Na habitação, deixámos que o valor social da casa, o benefício colectivo da sua função essencial (que é ter gente a viver nela) fosse completamente excedido pelo seu papel instrumental na bolha especulativa do momento. Como resultado, temos casas a mais nos lugares errados, construção antiga em ruínas nos lugares certos e (nos piores casos) uma distribuição neo-medieval das populações por bairros sociais e condomínios de luxo.
Nos transportes, darei o exemplo português do PSD, um partido completamente dessintonizado das cidades, e logo do nosso tempo — e logo, um exemplo de como não falar sobre o assunto.
Eu aplaudiria se Manuela Ferreira Leite me dissesse que não quer investir no TGV para optar por uma completa renovação dos transportes públicos dentro de cada uma das nossas cidades.

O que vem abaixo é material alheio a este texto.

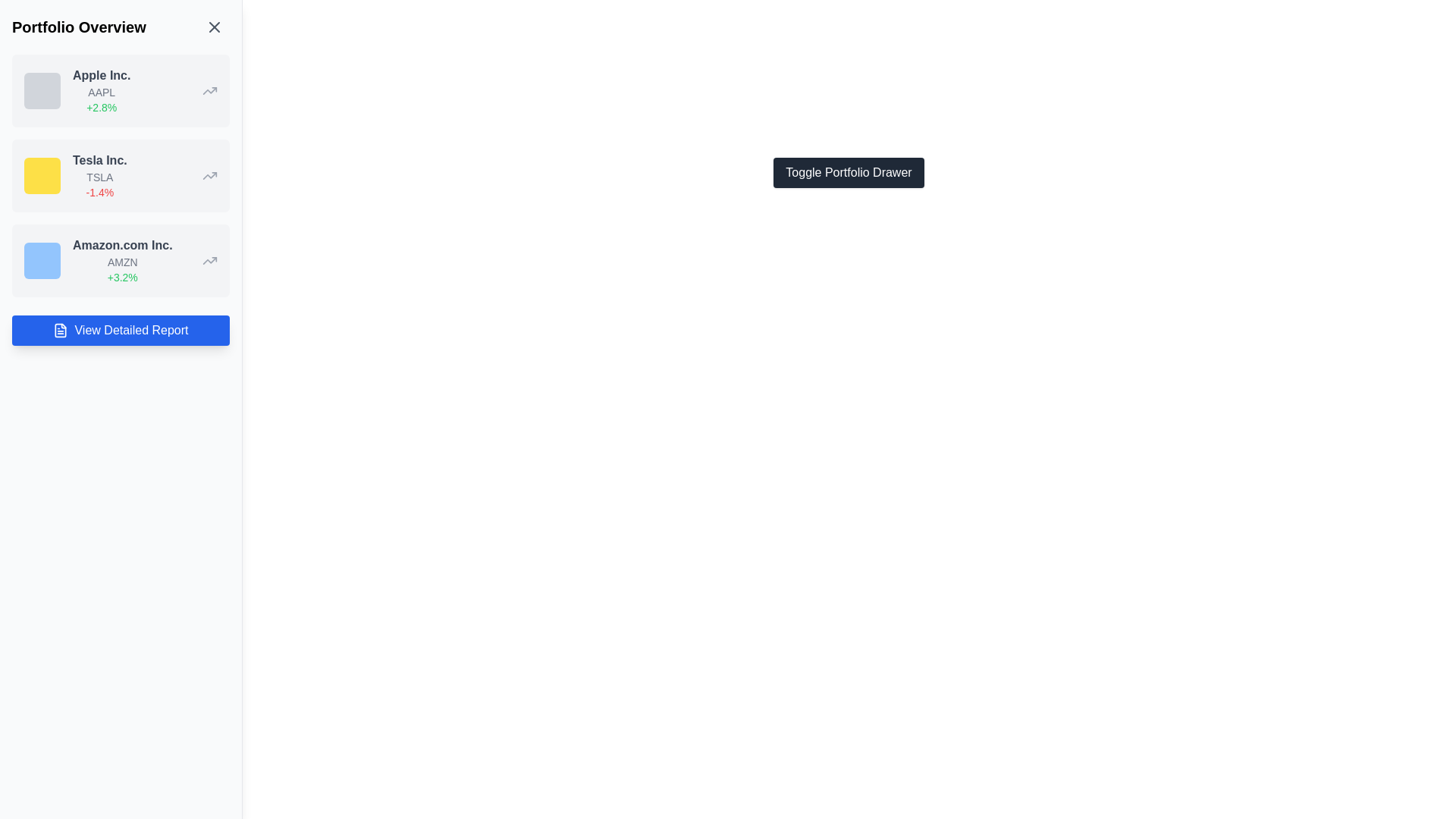 This screenshot has height=819, width=1456. I want to click on the stock ticker symbol label displaying 'AMZN' for 'Amazon.com Inc.' located beneath the company name and above the percentage change in the stock overview list, so click(122, 262).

Mas ela não me diz isso, nem nada sobre transportes, excepto uma tirada ignorante sobre a construção do TGV ir dar trabalho a imigrantes (como se isso fosse mau — os imigrantes pagam segurança social e impostos — e esquecendo que quando o TGV servirá uma comunidade de quadros que trabalhará para clientes em Lisboa e Madrid).
Ao nível local em Lisboa, o PSD prepara-se para chumbar uma rede de bicicletas interligada à rede de transportes públicos sob o argumento de que é “um absurdo investir cinco milhões de euros anuais” potencialmente recuperáveis nesta medida. É uma posição que, por si só, é um escândalo de lesa-cidade, o que já nem surpreende. Mas custa a crer que o PSD queira apresentar-se assim ao eleitorado jovem e educado da capital, ou ao eleitorado urbano do país. De caminho, ajuda a explicar por que não consegue ganhar eleições.
[do Público]
One thought to “Nó de problemas, nó de soluções”
“Mas há outra forma de olhar para o mesmo universo de pessoas e concluir têm uma coisa importante em comum: a maioria vive em cidades.”
Exactamente. Ou por outra: o Bush, a Palin, são da província. Hei-de desenvolver este assunto um dia.